Powwow Water
- Product type: Spring water
- Owner: Powwow Water Company
- Country: United Kingdom
- Introduced: 1990; 36 years ago
- Markets: UK/Europe
- Previous owners: Nestlé
- Website: Powwow.com

= Powwow Water =

British bottled water producer, 1990–2010

Powwow Water Company Ltd was a British producer of bottled spring water, producing exclusively for water coolers. The spring water originated and was bottled in Fillongley, Warwickshire. There was also a production site in Chesham.
Powwow Water was one of the most popular spring water brands for water coolers in Europe, used in all industries from commercial to residential.

The brand was originally created in 1990 by Hutchison Whampoa and was sold to Nestlé in 2003. It was then bought by Powwow Water Company Ltd (formerly Lomond Hills Water Company), which went into administration in March 2010.

Powwow went into administration in March 2010 and Wild About Water UK Ltd (part of 2468 Group) subsequently negotiated a deal to buy the assets of the business.
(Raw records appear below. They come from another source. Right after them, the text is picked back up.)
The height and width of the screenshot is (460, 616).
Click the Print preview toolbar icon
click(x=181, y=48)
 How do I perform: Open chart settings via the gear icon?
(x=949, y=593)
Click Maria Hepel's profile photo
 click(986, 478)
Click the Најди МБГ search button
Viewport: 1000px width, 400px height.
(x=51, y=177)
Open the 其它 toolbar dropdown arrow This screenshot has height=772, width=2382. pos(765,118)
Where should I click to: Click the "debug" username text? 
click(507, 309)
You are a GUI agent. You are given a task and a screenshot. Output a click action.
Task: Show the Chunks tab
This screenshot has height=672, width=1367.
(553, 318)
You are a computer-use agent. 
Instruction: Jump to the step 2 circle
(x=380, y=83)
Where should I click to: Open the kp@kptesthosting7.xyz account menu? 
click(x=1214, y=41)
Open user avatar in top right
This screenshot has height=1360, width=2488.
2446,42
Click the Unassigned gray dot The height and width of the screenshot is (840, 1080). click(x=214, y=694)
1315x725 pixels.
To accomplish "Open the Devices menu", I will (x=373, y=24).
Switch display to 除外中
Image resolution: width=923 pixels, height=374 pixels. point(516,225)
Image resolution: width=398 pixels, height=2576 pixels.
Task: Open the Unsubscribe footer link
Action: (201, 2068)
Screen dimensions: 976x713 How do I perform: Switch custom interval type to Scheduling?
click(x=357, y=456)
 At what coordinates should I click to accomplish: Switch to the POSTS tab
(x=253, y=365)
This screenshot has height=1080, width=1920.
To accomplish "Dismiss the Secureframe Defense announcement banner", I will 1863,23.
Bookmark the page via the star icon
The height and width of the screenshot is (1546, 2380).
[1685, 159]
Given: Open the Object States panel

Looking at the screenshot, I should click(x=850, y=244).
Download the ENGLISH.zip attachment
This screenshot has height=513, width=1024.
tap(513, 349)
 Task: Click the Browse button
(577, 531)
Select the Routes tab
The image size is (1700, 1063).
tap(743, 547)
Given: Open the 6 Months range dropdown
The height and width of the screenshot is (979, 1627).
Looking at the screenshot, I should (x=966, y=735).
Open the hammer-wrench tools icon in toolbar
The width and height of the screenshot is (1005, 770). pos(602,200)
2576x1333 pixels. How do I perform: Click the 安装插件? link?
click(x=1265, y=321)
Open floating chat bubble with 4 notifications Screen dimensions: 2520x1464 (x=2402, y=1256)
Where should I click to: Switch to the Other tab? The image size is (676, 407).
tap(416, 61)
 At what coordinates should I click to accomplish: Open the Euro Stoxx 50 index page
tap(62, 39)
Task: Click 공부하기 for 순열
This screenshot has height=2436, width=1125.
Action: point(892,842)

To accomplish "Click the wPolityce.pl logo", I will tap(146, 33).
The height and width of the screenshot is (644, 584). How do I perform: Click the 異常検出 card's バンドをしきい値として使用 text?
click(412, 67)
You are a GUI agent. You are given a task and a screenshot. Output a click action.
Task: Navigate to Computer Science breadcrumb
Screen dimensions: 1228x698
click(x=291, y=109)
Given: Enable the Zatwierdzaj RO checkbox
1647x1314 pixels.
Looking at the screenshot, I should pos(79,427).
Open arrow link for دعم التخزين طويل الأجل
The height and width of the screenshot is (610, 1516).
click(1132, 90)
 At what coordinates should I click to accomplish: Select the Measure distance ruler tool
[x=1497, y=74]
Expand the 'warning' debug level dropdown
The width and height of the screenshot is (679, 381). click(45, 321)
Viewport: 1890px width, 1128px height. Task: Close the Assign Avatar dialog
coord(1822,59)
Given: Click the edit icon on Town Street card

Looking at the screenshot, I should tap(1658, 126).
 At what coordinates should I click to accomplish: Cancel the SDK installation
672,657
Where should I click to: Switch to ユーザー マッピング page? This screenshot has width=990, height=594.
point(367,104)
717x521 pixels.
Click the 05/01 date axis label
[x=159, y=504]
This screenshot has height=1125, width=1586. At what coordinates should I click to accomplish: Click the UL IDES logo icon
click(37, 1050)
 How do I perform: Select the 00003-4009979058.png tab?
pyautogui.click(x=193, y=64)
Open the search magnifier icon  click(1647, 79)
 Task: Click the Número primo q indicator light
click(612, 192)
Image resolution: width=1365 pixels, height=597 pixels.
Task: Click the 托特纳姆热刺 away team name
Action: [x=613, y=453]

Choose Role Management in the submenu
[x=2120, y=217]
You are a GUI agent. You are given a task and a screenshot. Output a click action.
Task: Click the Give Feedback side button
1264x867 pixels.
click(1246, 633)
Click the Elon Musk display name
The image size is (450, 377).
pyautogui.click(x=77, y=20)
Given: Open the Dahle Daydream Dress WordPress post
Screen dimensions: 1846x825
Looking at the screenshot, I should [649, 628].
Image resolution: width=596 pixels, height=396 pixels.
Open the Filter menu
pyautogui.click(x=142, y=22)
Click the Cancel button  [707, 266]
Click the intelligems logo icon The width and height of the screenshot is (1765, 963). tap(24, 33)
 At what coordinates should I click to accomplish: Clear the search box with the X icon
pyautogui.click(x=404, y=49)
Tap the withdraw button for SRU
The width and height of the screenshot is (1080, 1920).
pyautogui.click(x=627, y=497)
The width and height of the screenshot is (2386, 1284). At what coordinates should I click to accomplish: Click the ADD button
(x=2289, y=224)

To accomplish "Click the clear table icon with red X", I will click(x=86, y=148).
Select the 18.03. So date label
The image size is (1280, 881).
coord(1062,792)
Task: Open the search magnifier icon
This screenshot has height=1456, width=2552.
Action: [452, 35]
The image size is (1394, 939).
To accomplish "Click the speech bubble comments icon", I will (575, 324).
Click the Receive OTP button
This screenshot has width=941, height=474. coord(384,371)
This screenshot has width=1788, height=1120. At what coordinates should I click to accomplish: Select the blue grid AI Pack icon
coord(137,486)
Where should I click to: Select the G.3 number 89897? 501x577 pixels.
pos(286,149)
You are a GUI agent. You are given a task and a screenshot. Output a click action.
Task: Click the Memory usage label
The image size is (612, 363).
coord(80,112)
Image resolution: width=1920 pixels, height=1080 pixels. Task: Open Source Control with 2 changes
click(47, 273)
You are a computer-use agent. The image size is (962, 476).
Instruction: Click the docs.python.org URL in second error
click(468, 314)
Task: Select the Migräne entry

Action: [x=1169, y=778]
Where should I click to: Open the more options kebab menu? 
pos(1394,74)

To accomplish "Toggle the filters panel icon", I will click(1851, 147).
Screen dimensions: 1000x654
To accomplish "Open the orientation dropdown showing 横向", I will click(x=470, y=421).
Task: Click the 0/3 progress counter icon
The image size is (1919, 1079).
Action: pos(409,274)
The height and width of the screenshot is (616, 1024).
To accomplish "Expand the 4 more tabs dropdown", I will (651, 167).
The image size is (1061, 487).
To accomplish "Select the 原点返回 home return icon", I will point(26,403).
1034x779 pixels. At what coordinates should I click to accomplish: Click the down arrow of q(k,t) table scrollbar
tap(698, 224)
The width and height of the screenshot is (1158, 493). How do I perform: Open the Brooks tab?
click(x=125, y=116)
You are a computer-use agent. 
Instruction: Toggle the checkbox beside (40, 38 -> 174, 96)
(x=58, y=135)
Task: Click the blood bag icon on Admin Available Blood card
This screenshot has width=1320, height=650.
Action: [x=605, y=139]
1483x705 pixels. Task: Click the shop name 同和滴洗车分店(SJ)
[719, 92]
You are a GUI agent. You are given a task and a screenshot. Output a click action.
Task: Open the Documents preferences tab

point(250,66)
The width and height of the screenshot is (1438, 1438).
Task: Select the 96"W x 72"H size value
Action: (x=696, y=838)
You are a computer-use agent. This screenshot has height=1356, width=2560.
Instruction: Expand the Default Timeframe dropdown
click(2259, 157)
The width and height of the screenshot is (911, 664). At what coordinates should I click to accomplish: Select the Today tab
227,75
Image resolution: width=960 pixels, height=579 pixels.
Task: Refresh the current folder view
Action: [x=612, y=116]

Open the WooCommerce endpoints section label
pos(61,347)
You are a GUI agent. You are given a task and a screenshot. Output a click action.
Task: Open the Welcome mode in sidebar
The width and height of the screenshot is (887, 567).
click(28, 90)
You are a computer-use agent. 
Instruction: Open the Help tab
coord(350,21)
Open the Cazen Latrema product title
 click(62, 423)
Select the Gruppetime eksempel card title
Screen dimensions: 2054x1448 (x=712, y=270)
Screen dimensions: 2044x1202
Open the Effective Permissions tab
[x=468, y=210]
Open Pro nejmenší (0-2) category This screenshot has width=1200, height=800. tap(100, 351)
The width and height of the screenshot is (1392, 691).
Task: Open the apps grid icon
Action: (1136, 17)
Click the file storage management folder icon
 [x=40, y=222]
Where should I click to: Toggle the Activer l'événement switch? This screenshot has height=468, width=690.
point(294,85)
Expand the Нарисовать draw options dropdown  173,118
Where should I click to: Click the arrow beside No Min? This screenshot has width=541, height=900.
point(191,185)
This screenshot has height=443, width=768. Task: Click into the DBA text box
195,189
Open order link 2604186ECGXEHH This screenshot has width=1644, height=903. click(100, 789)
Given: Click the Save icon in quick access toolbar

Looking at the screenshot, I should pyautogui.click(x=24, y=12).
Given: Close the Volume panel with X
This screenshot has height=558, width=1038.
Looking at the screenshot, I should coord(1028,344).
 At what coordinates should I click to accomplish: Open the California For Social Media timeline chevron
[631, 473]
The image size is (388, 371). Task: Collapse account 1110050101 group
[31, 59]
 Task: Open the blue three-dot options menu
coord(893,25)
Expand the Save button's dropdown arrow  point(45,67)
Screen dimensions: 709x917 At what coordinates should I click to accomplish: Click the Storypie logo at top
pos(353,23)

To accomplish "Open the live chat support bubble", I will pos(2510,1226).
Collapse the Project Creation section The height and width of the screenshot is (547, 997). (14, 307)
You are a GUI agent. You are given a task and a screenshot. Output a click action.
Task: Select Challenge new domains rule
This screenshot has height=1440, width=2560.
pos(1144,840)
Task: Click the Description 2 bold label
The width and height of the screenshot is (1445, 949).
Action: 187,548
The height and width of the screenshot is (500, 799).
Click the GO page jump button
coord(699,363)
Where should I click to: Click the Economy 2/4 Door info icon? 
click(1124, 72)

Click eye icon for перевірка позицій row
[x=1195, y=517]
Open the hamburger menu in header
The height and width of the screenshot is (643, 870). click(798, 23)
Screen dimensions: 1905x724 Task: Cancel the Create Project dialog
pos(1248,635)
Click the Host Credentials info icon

They retained the POU watercooler customer base and sold the bottled watercooler customer base to Eden Springs UK

During their time extracting water in Chesham, the river Chess ran dry and remained so until extraction stopped, when within 6 months it had returned to its former level. This was the only time that the river has dried up apart from a short time during the drought of 1979. In 2005 Councillor Justine Fulford campaigned to prevent the extension of the licence to extract water, on the grounds that it was hurting the local environment.

==Fraud==

Over several years there have been reports of companies chasing supposed unpaid invoices relating to "Powwow Water Company Ltd". Most recently between December 2014 and continuing in January 2015 demands and threats of winding-up proceedings are still being sent.

The agents acting on behalf of the Insolvency Service state "Nobody has authority to collect [this] debt and it has been this way since April 2013."

In January 2015 the Economic Crime Unit also re-iterated that demands should not be paid and that those who have paid demands should provide their evidence to the Economic Crime Unit, Glasgow.